Hall of Fame quarterbacks Sammy Baugh, Benny Friedman, and Sid Luckman

As the NFL migrated towards forward-pass oriented offenses in the 1930s and 1940s, Benny Friedman, Sid Luckman, and Sammy Baugh defined the new role of the passing quarterback.

Benny Friedman, Michigan Quarterback

Benny Friedman

Benny Friedman played college football as a halfback and quarterback for the University of Michigan Wolverines from 1924 to 1926. Friedman played in the backfield on both offense and defense, handled kicking and return duties, and was known for his passing game. He was a consensus first-team All-American in both 1925 and 1926, and won the Chicago Tribune Silver Football trophy as the most valuable player in the Big Ten Conference in 1926.

In August 1927, Friedman announced that he would play professional football for the Cleveland Bulldogs in the National Football League (NFL). During the 1927 season, Friedman started all 13 games at quarterback and led Cleveland to an 8–4–1 record. Cleveland had the top scoring offense in the league with an average of 16.1 points per game. In his first NFL game, he threw a 50-yard touchdown pass to Al Bloodgood. He led the NFL during the 1927 with 12 passing touchdowns and 1,721+ passing yards; his closest competitors totaled seven passing touchdowns and 1,362 passing yards.
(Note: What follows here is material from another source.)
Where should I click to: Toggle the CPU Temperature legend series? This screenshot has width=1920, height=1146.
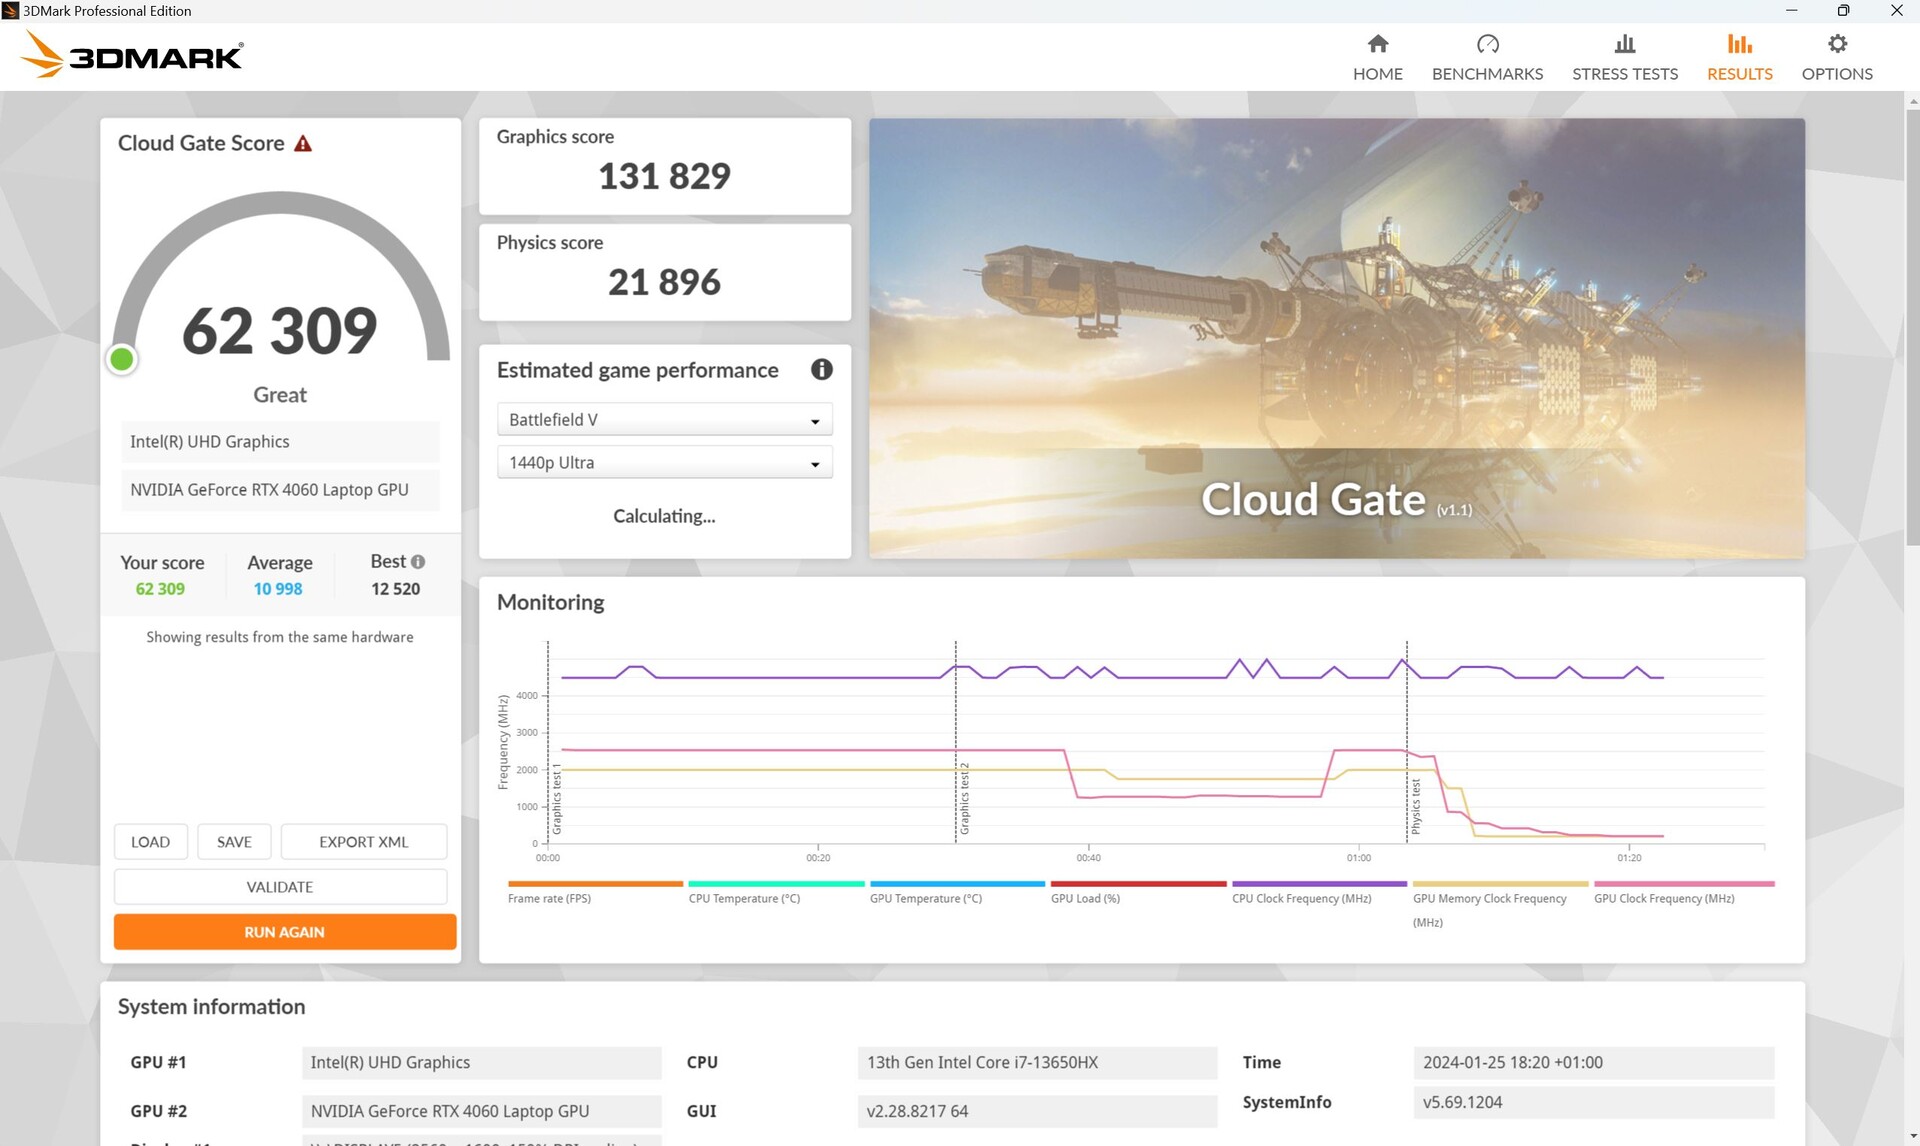pos(744,898)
In his eight seasons in the NFL, statistics are incomplete, but he appeared in 81 games, compiled at least 5,326 passing yards, and had 66 touchdown passes and 51 passes intercepted. He was the NFL’s career leader in passing yardage until Sammy Baugh’s seventh NFL season in 1947. Friedman also totaled over 1,000 yards rushing and over 400 yards on punt returns. At the time of his retirement, Friedman also held the NFL record with 66 career touchdown passes.

Sammy Baugh, Redskins Quarterback

Sammy Baugh

Sammy Baugh attended Texas Christian University. While at Texas Christian, he threw 587 passes in his three varsity seasons for 39 touchdowns. Baugh was named an All-American in 1935 and 1936.  He finished fourth in voting for the Heisman Trophy in 1936

As expected, Baugh was drafted in the first round (sixth overall) of the 1937 NFL Draft by the Washington Redskins, the same year the team moved from Boston. He signed a one-year contract with the Redskins and received $8,000, making him the highest-paid player on the team.

During his rookie season in 1937, Baugh played quarterback, defensive back, and punter, set an NFL record for completions with 91 in 218 attempts and threw for a league-high 1,127 yards on their way to the NFL Championship.

Primarily known for his passing prowess, Baugh led the league in completion percentage a record eight times, passing yards four times, and three times in passer rating, among other statistics. However, he was also known for his versatility—having the ability to play at a high level as a punter as well as a defensive back

Sid Luckman, Bears Quarterback

Sid Luckman

Hearing of Sid Luckman’s exploits as a single-wing tailback at Columbia University, Chicago Bears owner and coach George Halas believed Luckman had the ability to become an effective T-formation quarterback, and traveled to New York to watch him play. Halas then convinced the Pittsburgh Pirates (later the Steelers) to draft Luckman second overall and then trade him to the Bears, because he was interested in using Luckman’s skills to help him restructure the offensive side of the game. Upon starting with Halas, Luckman mastered an offense that revolutionized football and became the basis of most modern professional offenses.

In 1940, during his second season with the Bears, Luckman took over the offense and led the Bears to the title game against Sammy Baugh and the Washington Redskins. The Redskins had beaten the Bears, 7–3, during the regular season. Using the “man-in-motion” innovation to great advantage, the Bears destroyed the Redskins, 73–0, stated to be “the most one-sided game in the history of the sport”.

In 1943, Luckman completed 110 of 202 passes for 2194 yards and 28 touchdowns. His 13.9% touchdown rate that year is the best ever in a single-season, while his 10.9 yards per attempt is second all-time. During one game that year, Luckman threw for 443 yards and seven touchdowns, still tied for the most passing touchdowns in one game; it was also the first 400-yard passing game in NFL history.

Luckman led the NFL in yards per attempt a record seven times, including a record five consecutive years from 1939 to 1943, and led the NFL in passing yards three times. Luckman was a five-time All-NFL selection, was named the National Football League’s Most Valuable Player Award in 1943, and led the “Monsters of the Midway” to championships in 1940, 1941, 1943, and 1946.